Does anyone have a family member that self medicates with cannabis? Our son somehow got his hands on some Tuesday night, I found out Wednesday that he was smoking, I didn’t confront him because I was afraid he would get agitated. He smoked what he had Tues, Wed and Thurs night.
To be completely honest, I am sleep deprived, I sleep 1 hour every 2 hours for a total of 3 per night because i’m afraid… afraid the drugs will trigger a psychotic episode and that he will become violent. I for 4 days now… Subconsciously I no longer feel safe in our home, even though i’ve hidden everything that can be used as a weapon.
I make sure he takes his medicine daily, I bring it to him. He mostly hides out in his room when he is high and only comes out for his meals but you can tell he is hallucinating… this is the second he’s tried cannabis… he says “It calms his anxiety because he has nothing to do or no control over that, and it helps him forget about that and lets him be in the moment”…
How do you guys deal with your loved one and substance abuse?
In the words of our son’s p-doc “Cannabis for most people is harmless. For those with schizophrenia, it is evil.”
How is he obtaining the pot? Can you cut off the supply? From our experience, day 3 of withdrawal comes with a lot of agitation.
This is not a popular option, but the dr gave our son a benzodiazepine to take at night for 2 weeks to withdraw from the marijuana.
It was successful and was the very first step in our son’s recovery; probably his first success that also gave his self confidence a boost.
All this takes a clear head from us caregivers.
Is there any way you could get some sleep at a hotel for one night?
I feel for you; not a lot of easy answers.
Please take care of yourself and know you are not alone.
He worked (door dash app) food delivery a few hours for 2 days, I’m assuming he used his earnings to order some off snapchat. I’ve heard from my daughter that you can pretty much find anyone “serving” in any area, so I’m assuming thats how he came about it. He confided in his older sister about being high and how it makes him feel.
Right now there is no magic pill for getting sleep, even if I were to get a hotel room I would only be worried about whether he is safe, etc. It’s not easy but I am trying to practice some self care. I’ve emailed his treatment team to make them aware. He appears to be someway okay today, he spent a lot of time with me and wasn’t agitated. However I just can’t turn that “uncertain feeling” off, I’m assuming environmental stressors are causing my insomnia.

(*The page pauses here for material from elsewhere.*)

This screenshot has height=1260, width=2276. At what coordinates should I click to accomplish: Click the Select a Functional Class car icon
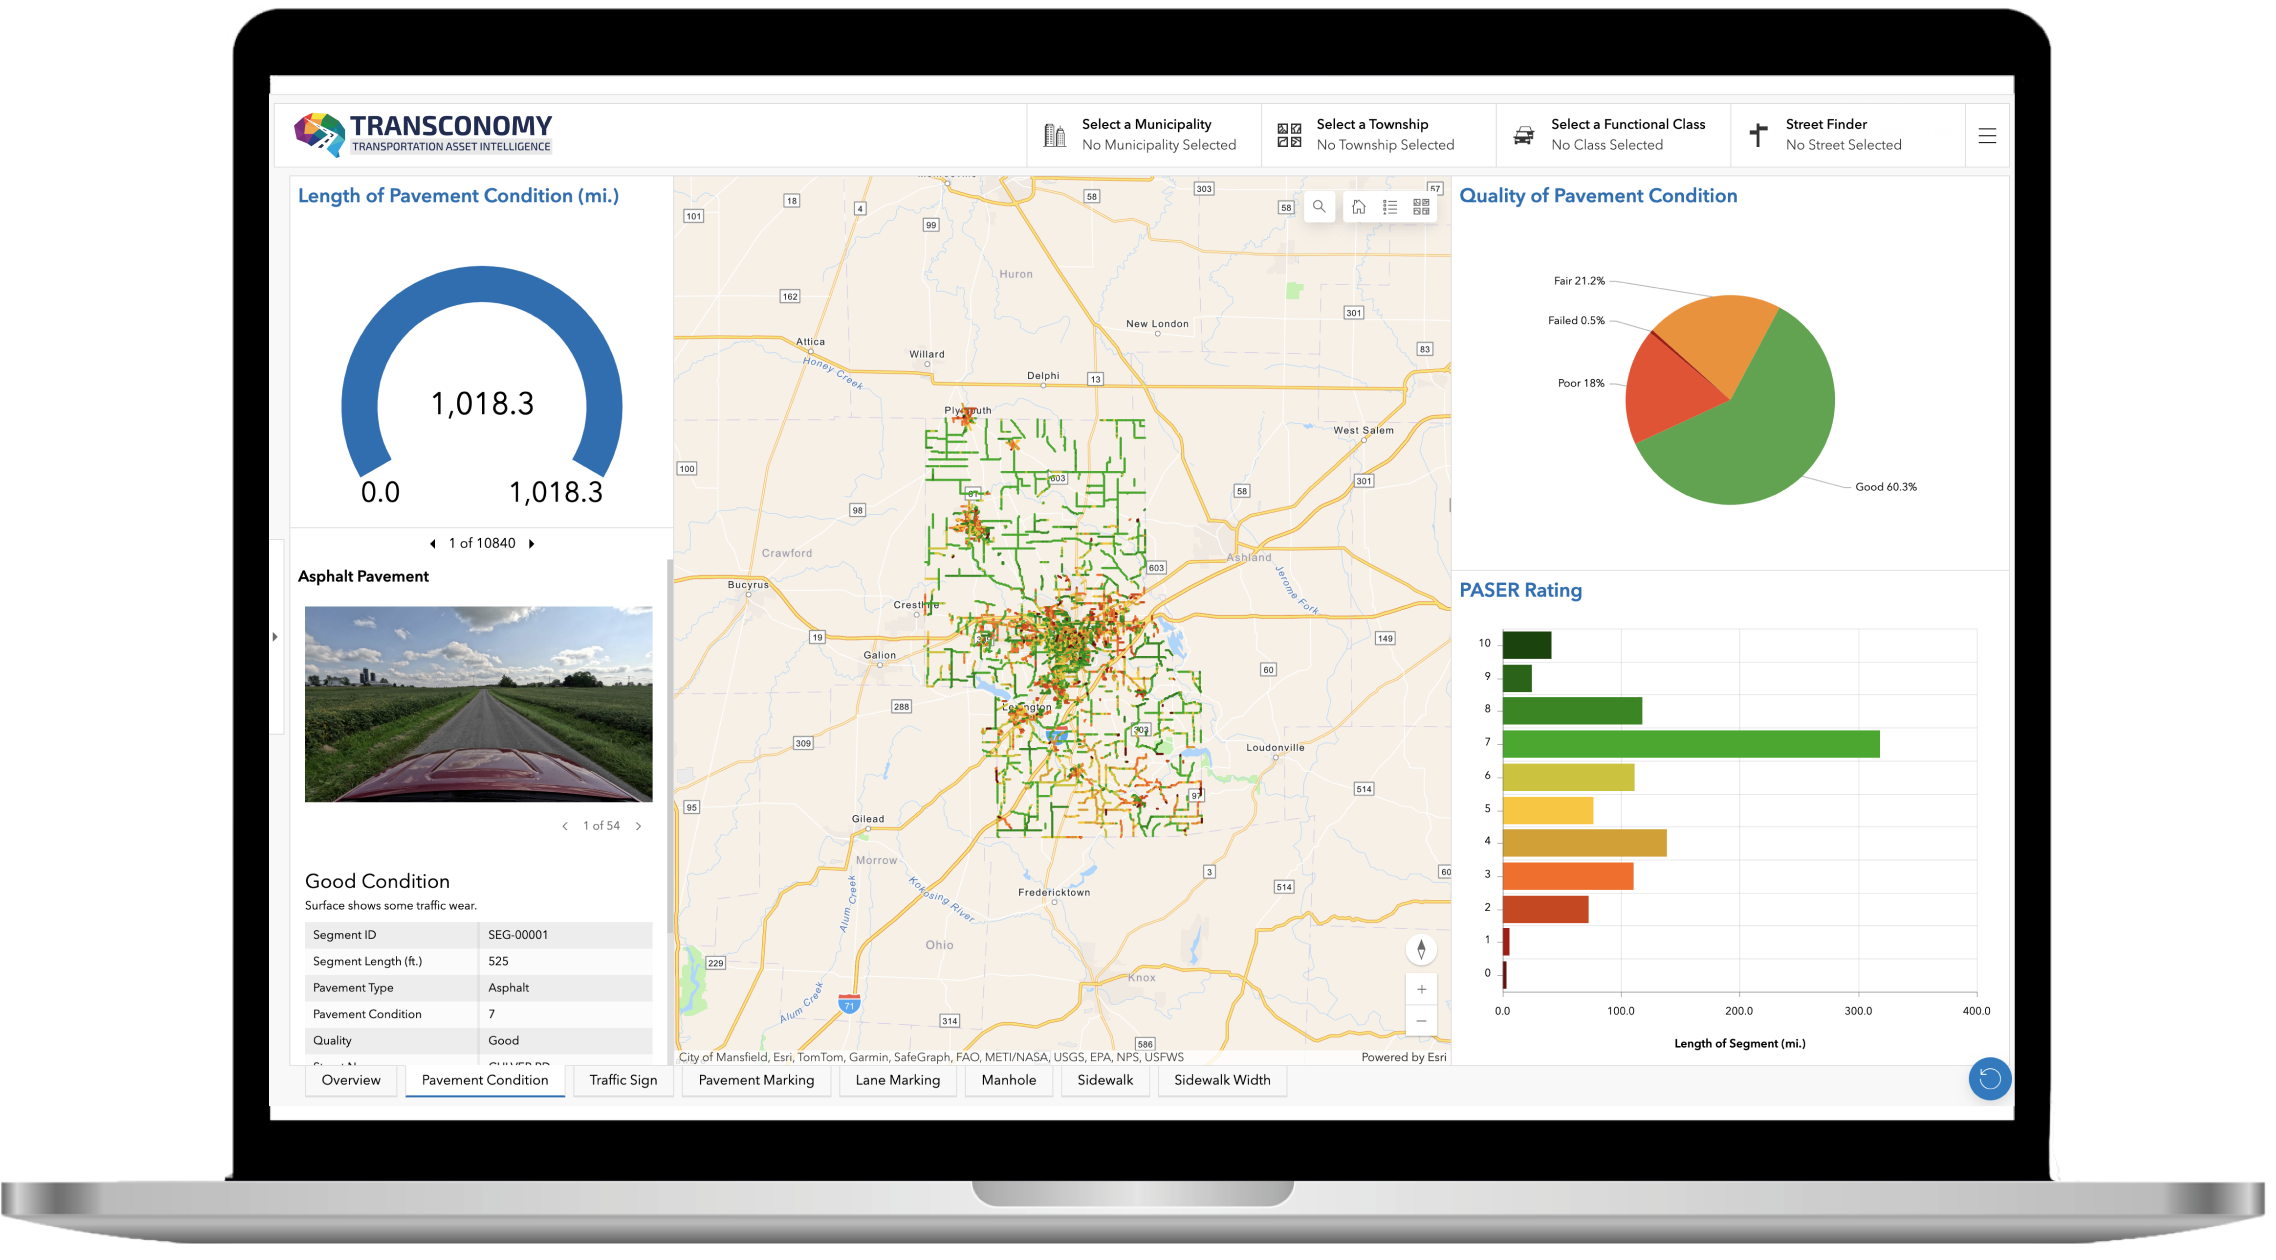[x=1524, y=134]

Hi @momof3, we struggled with this too. You may want to read some of my posts on my son’s pot use. For several years I have enforced this rule: in order to live at home, take your meds, no drugs. It meant agonizing over evicting my son, but I had to do it.
I’m really sorry for the stress you’re going through. I’ve developed insomnia as well, you could try taking Melatonin, it has helped me before. I still take a small dose of benzodiazepine which we have leftover from her last episode.
We were chronic marijuana users as well and I get where he’s coming from. It initially helps with the anxiety and seems to relieve some negative symptoms. But it leads to a relapse whenever there is a stressful event. Please be a bit patient, I think he’d come around, keep communicating your concerns through your daughter, she would seem more trustworthy here. Meanwhile, please take care of yourself.